Hwang’s misdemeanour was actually fairly minor. Despite explicit assertions that the eggs for his research had been donated by generous Korean women, he actually purchased most of them from needy women. Two of his subordinates donated eggs as well. There were persistent rumours of this but the issue came to a head when he denied them in an interview with the journal Nature. In fact, he had done nothing illegal under South Korean law, although since then selling eggs has been banned in South Korea.

In the eyes of most of his countrymen and women, the Hwang affair is a storm in a teacup. Hundreds of indignant women have volunteered to donate their eggs to further his research. Korean politicians have muttered that his humiliation was engineered by jealous Americans. Western researchers, however, are in a tizz. In human embryonic stem cell research, the principal ethical boundaries are twofold: obtaining informed consent for egg donations and repudiating reproductive cloning. If the public believes that cloning scientists are lying about one, it might think that they are lying about the other as well. Years of work grooming their image as sober medical researchers and not mad scientists from a late night creature feature, might be wasted.

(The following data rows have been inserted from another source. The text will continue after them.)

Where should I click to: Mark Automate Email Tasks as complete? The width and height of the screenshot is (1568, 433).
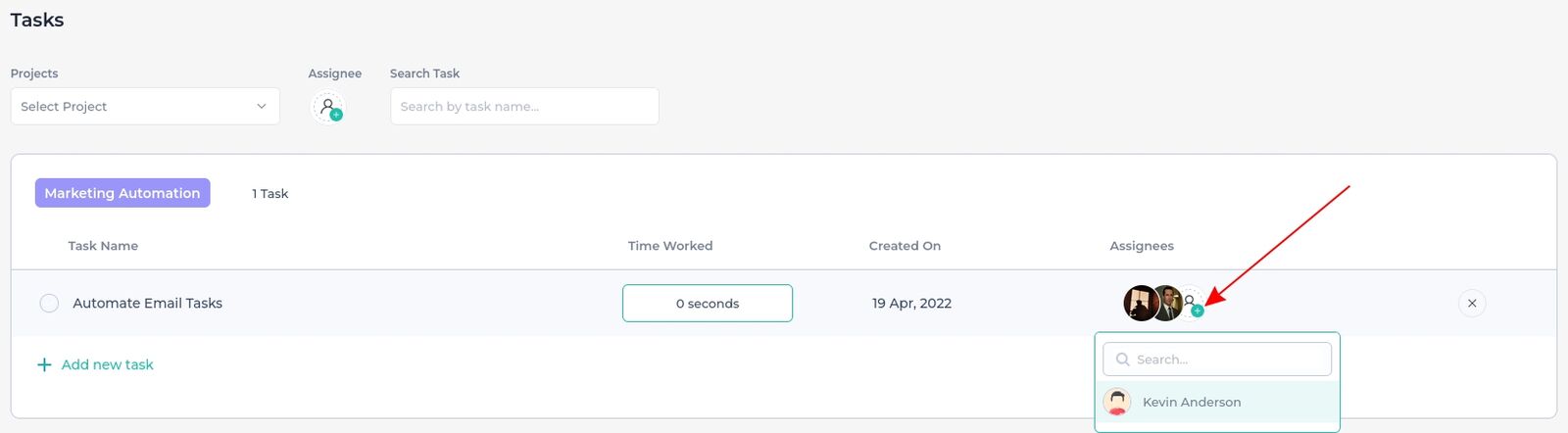[49, 304]
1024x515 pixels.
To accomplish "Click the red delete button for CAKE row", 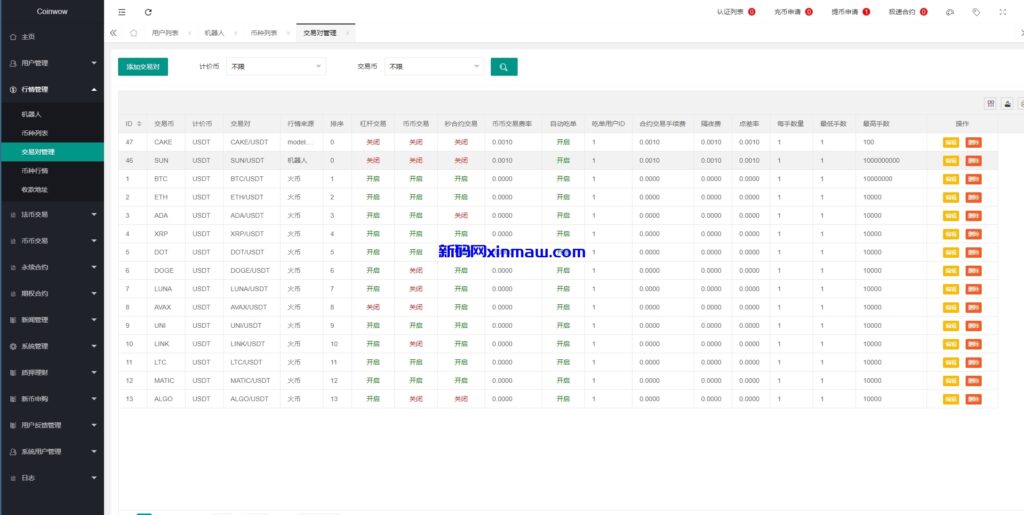I will pos(973,142).
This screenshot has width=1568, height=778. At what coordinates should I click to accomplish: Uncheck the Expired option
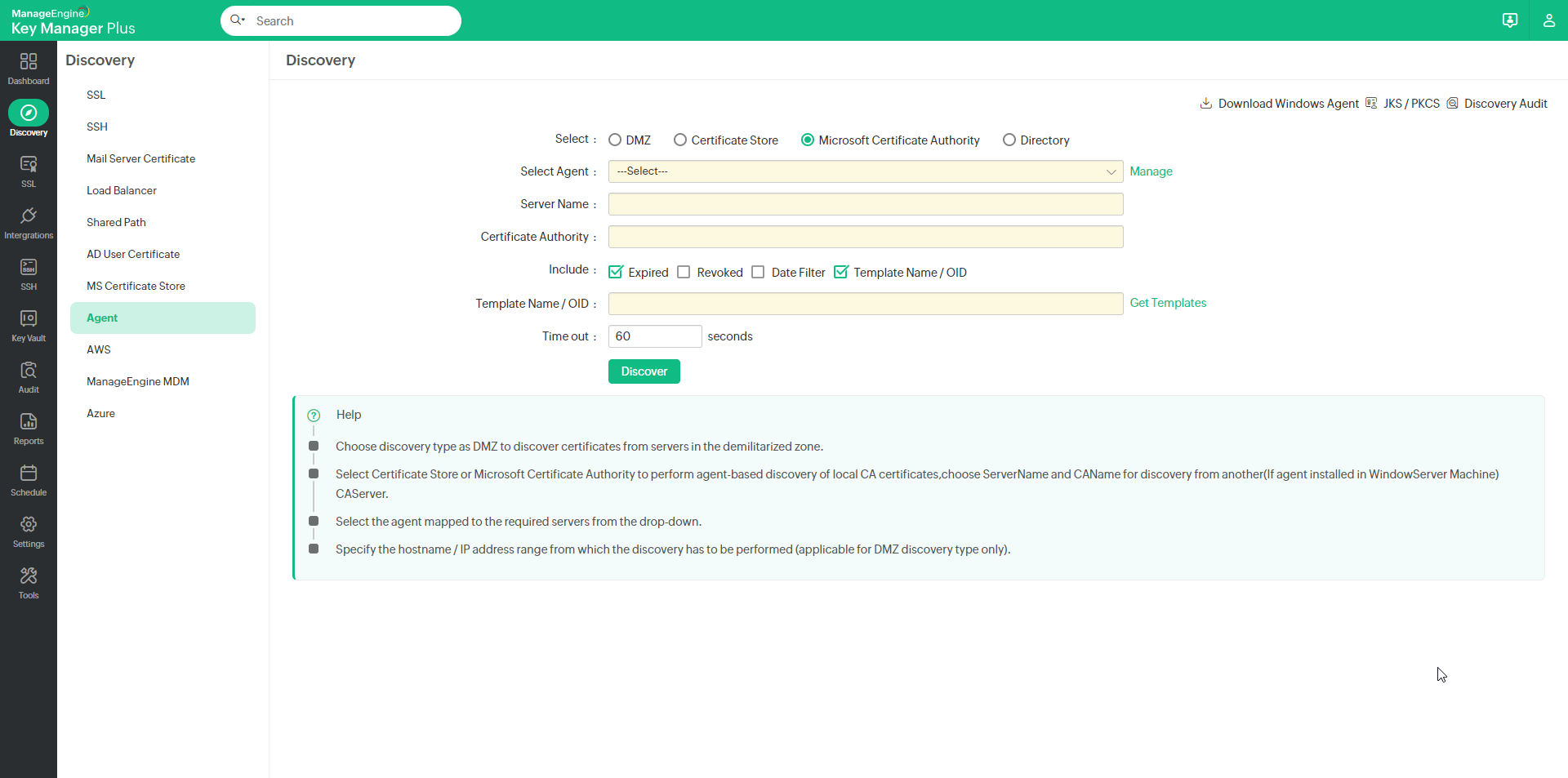tap(616, 272)
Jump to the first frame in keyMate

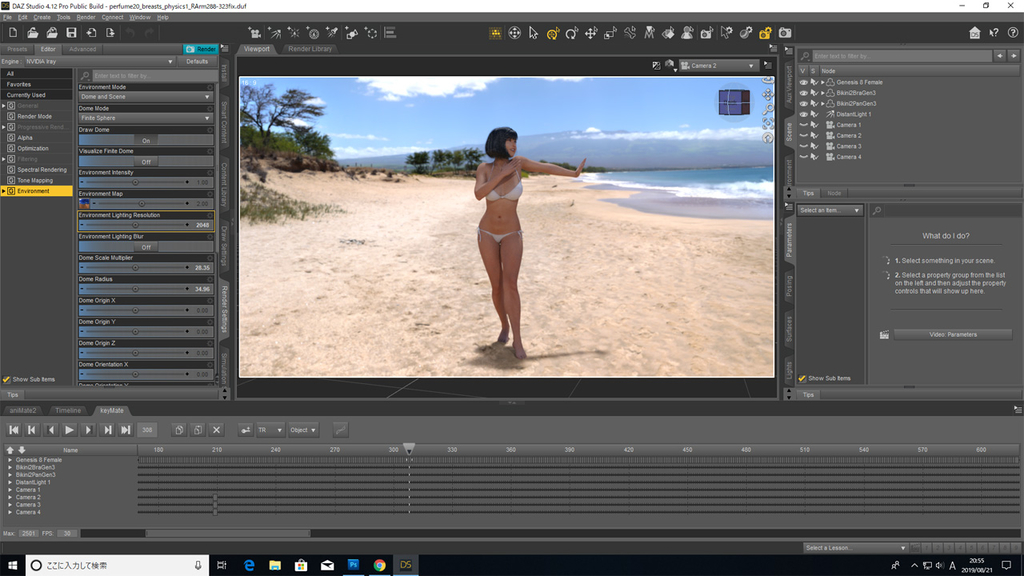[x=14, y=430]
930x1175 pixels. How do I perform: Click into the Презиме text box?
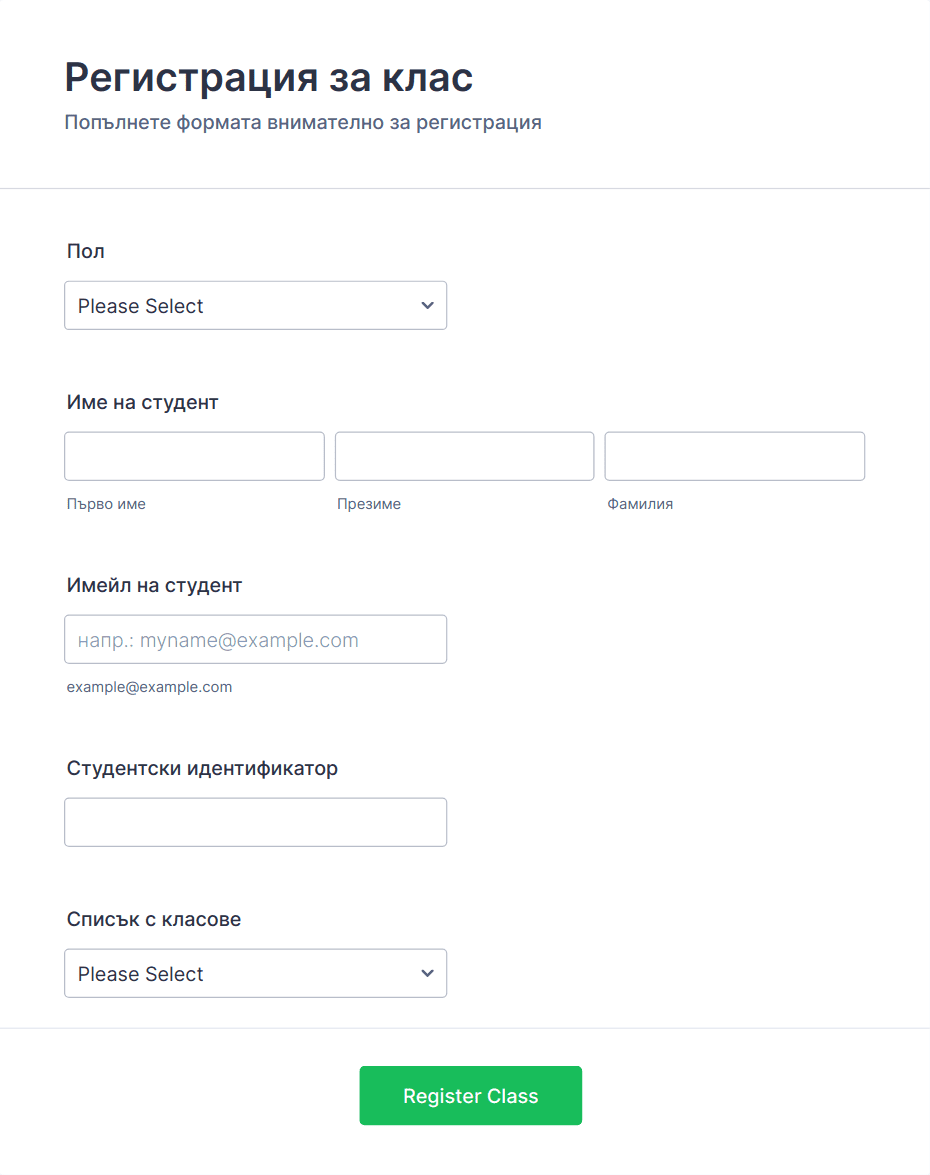tap(465, 456)
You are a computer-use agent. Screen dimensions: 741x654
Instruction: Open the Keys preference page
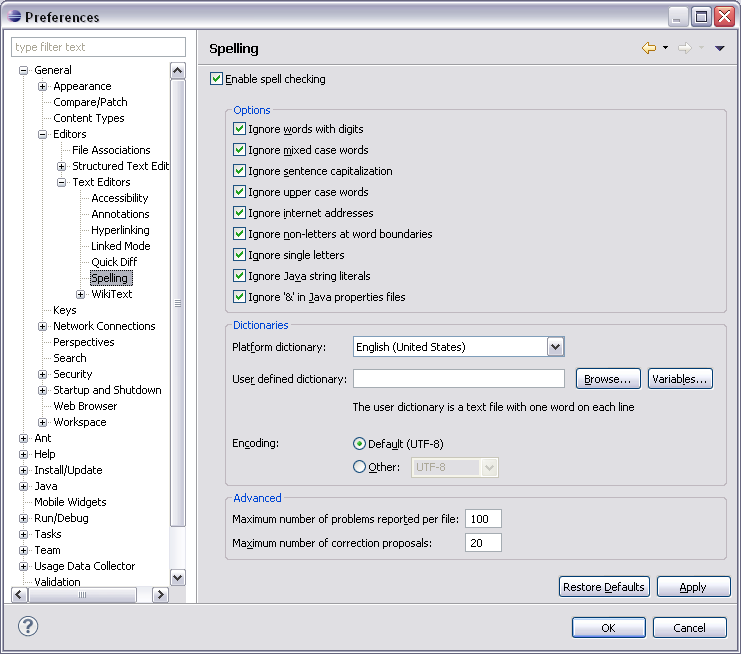click(x=65, y=310)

Hwang’s downfall will have several consequences. The first is the possible collapse of his World Stem Cell Hub, which was launched only at the beginning of November. This was going to provide researchers in the US and UK with embryonic stem cells from his laboratory. But until Western researchers can be sure that South Koreans are sensitive to the demands of clinical research ethics, they may shun collaborative projects. South Korean researchers are clearly deficient in this area. A recent survey shows that 8 out of 10 biotechnology researchers are not even aware of the Helsinki Declaration, the gold standard for clinical research ethics.

Second, it underscores the difficulty of obtaining eggs, the essential raw material for cloning. If reputedly hyper-patriotic Korean women are reluctant to donate their eggs, what chance do researchers have of obtaining the thousands, even millions, of eggs that they will need to deliver on promises of miracle cures? China, with its low bioethical standards, or other developing countries, might be able to provide them. Israeli scientists have mooted the possibility of obtaining eggs from aborted female foetuses. But none of these is a palatable alternative.

Third, it will lead to greater pressure in the US for government- funded therapeutic cloning under strict supervision to ensure proper informed consent from egg donors. Robert Lanza, of Advanced Cell Technology, which cloned humans back in 2001, claims in Nature that the US lost the cloning race because of the Bush administration’s restrictive policies. Had there been a more liberal approach, American stem cell scientists would have beaten the Koreans and would have done so "ethically", to boot.

Is the Hwang affair a death knell for embryonic stem cell research? Probably not. As American bioethicist John Robertson, of the University of Texas at Austin, comments: "Now that he has done his public mea culpa I say the time is to forgive him and let him get back to plying his considerable craft."